CERTIFICATE OF SERVICE

 

            This  is  to  certify that on this 16th day of December, 2005, I served three true  and  correct  copies of the above and forgoing brief by depositing same in the United States Mail at  Chicago, Illinois  by  5:00  p.m. with adequate postage thereon  to  ensure  proper  delivery, addressed to:

Vincent T. Borst, Esq.

303  E. Wacker, Suite 1000

Chicago, IL 60601

 

 

                                                                                  _________________________

                                                                                  JOHN S. GRAETTINGER, JR.

 



[1] References to the common law record are denominated “R- “; references to the transcript of proceedings are denominated “T-  “.

 

[2] Poly Tech argued below that New Jersey law controls.  T 32-39; R-38 & 67-68.

 

[3] See discussion of New Jersey substantive law below at page 12.

 

[4] IFC may assert that because the shifting-forum and shifting choice-of-law clauses are in the alleged contract NorVergence and Poly Tech contemplated that Illinois could have a substantial relationship with the contract in the future through an assignment.
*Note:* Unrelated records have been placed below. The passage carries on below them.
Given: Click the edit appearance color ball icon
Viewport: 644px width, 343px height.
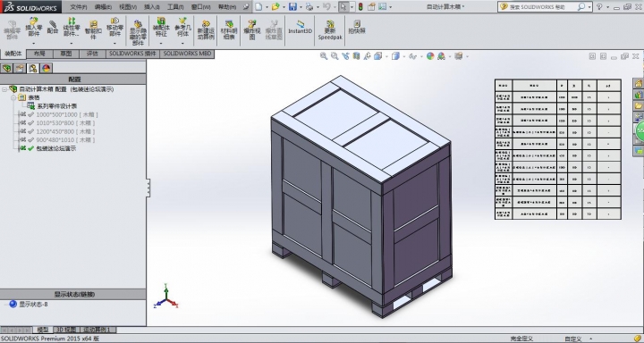Looking at the screenshot, I should pos(430,56).
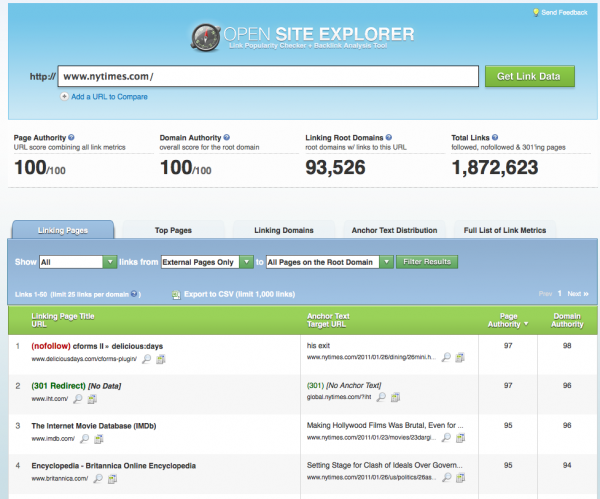Click the Domain Authority help question mark

point(226,136)
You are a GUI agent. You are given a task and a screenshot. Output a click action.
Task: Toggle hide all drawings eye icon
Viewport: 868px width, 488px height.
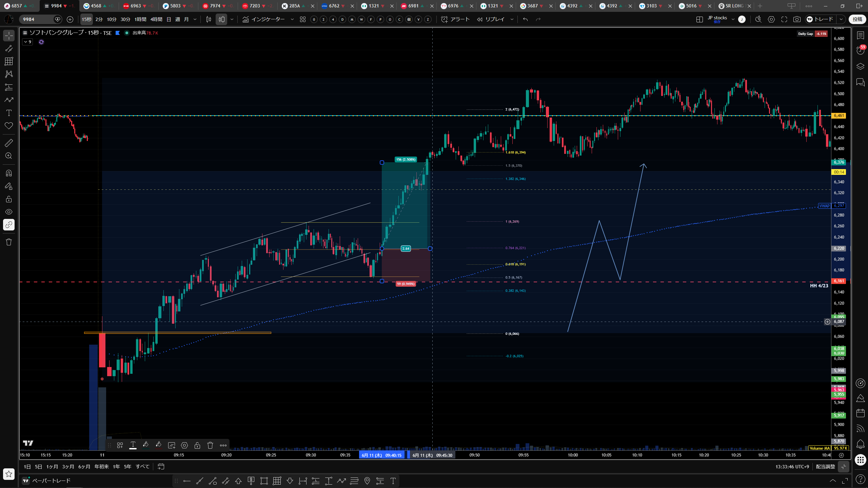point(9,212)
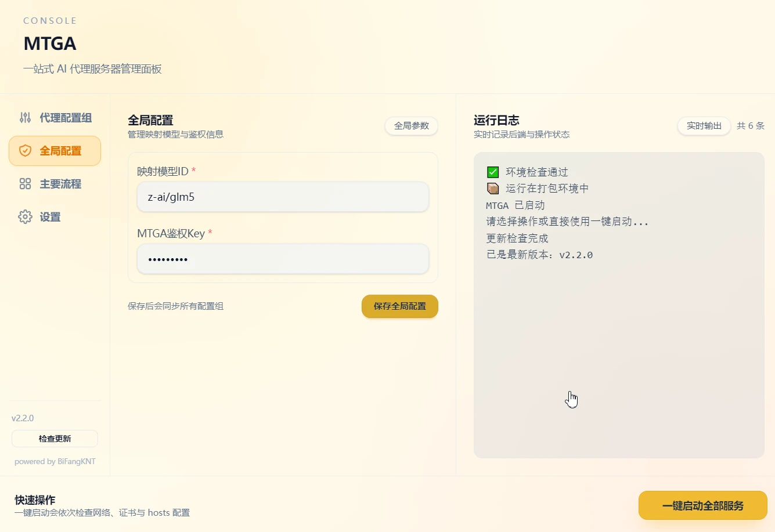Click the 实时输出 badge
Image resolution: width=775 pixels, height=532 pixels.
tap(704, 126)
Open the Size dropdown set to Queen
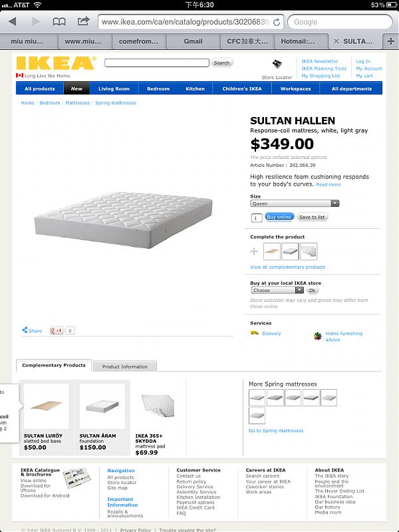The width and height of the screenshot is (399, 532). click(x=295, y=203)
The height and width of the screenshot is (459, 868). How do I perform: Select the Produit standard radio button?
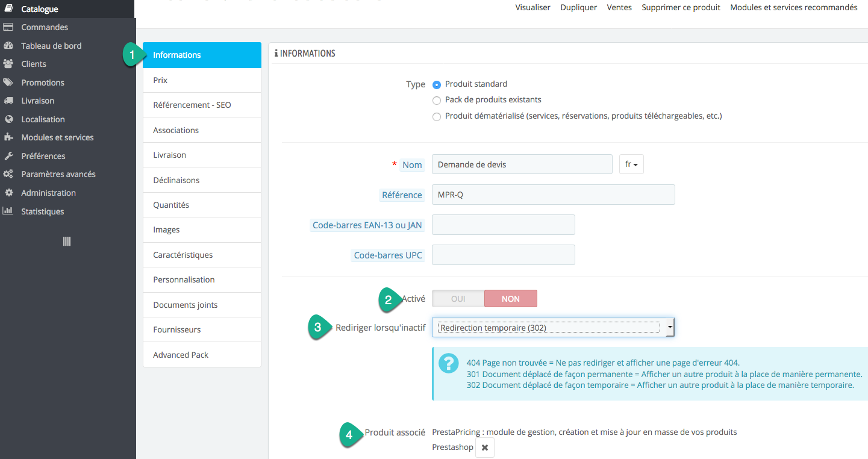tap(436, 84)
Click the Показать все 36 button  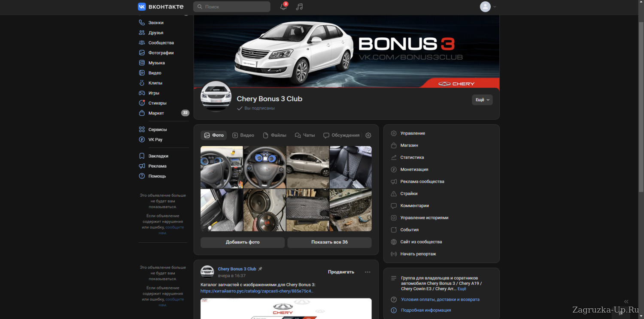pos(329,242)
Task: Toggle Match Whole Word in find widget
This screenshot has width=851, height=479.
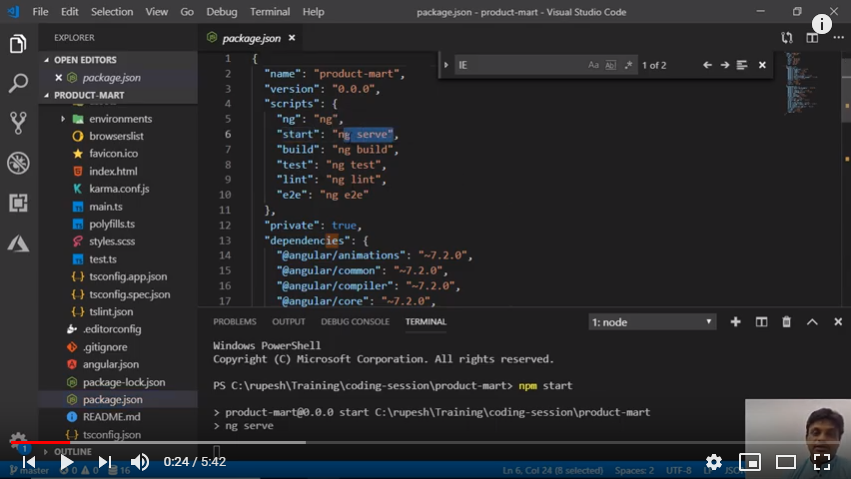Action: click(611, 65)
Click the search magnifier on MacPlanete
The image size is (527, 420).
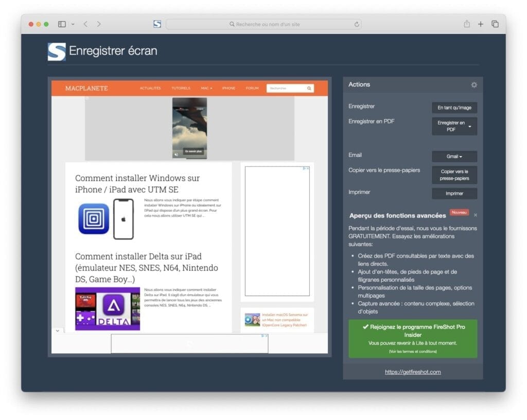pyautogui.click(x=309, y=88)
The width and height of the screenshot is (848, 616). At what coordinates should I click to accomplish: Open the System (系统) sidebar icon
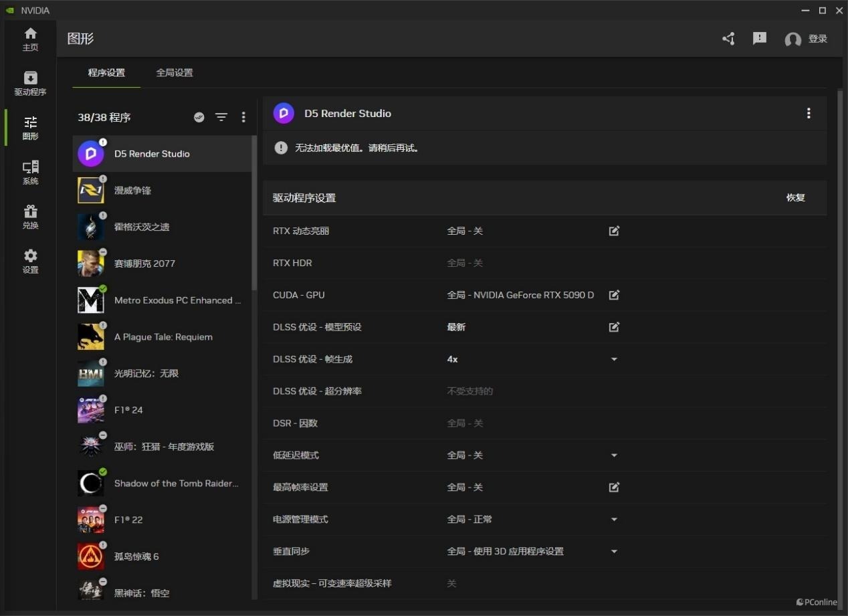click(x=30, y=172)
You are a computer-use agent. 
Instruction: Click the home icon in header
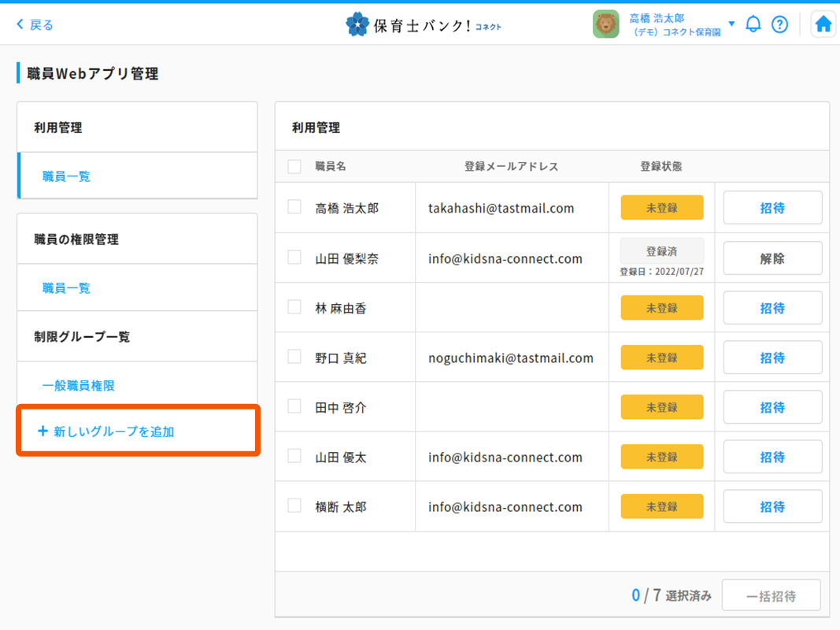click(823, 24)
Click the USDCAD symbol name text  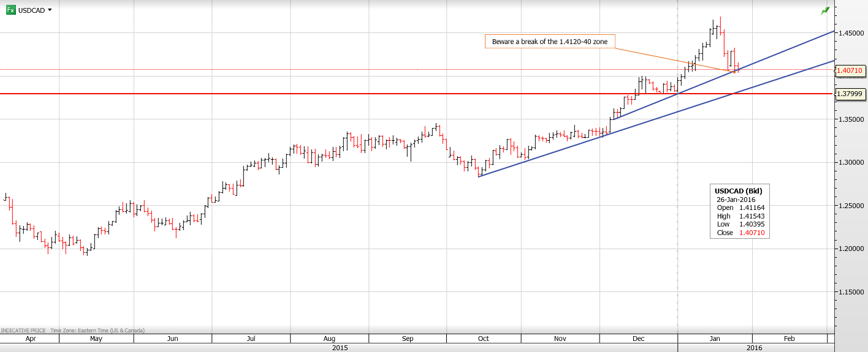click(31, 10)
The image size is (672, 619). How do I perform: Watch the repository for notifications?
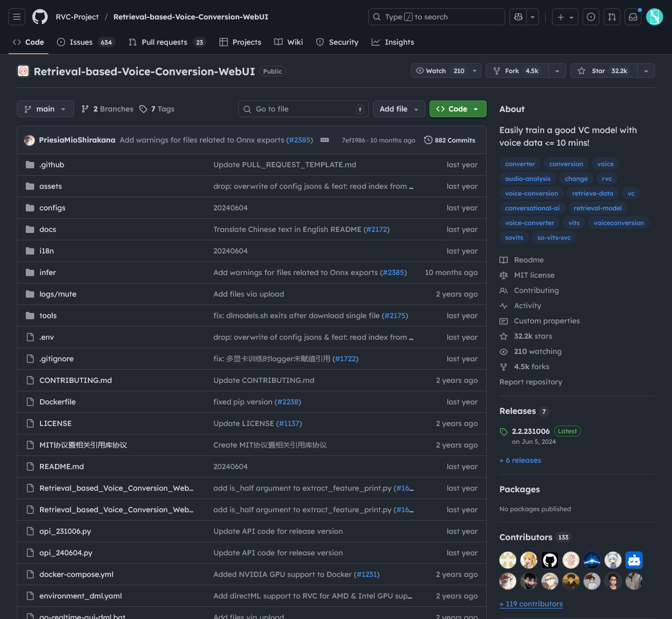[x=440, y=71]
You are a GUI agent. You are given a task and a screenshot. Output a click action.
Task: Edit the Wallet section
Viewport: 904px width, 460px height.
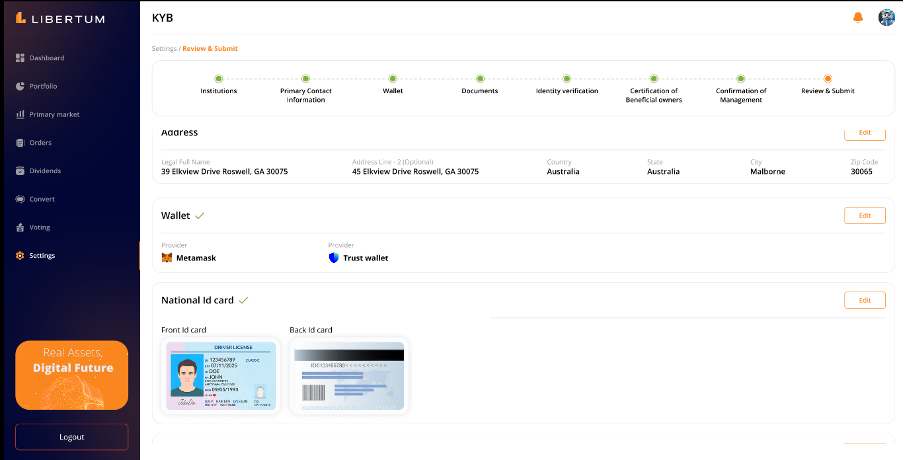click(x=864, y=215)
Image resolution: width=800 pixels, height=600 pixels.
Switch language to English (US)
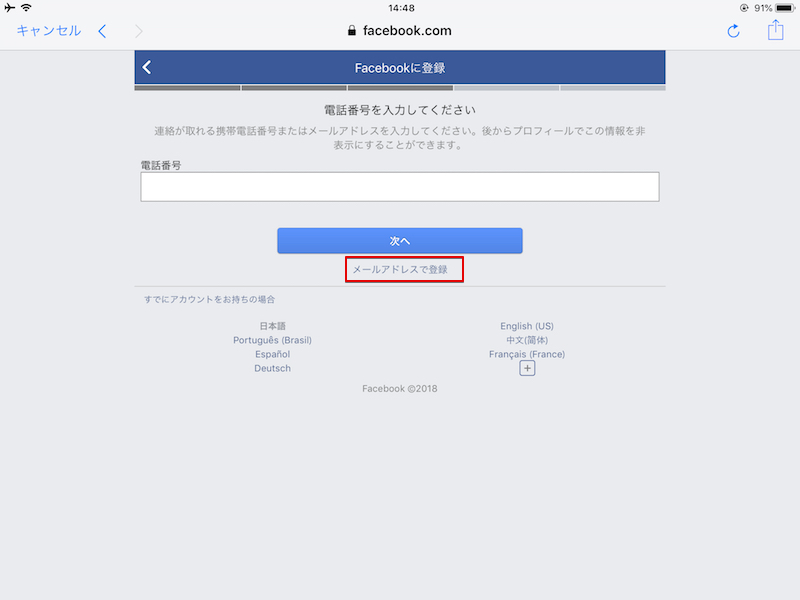pyautogui.click(x=527, y=326)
However such a position would require that the parties contemplate that every state could have a substantial relationship with the transaction in the future or that IFC has independent rights under the alleged contract even though its status is only as an alleged assignee.  Either way, under such a construction the selections clauses pick every state — the exact opposite of selecting a forum by agreement — and ensure unpredictability of results.

 

[5] There is some uncertainty about this in the record.  Some evidence suggests that an Oregon corporation, not IFC,  is the assignee of the alleged contract.  R- 15 & R 27-30.

[6] Poly Tech argued below that IFC failed to meet its burden under 2-301.  R 63-64; T24-25.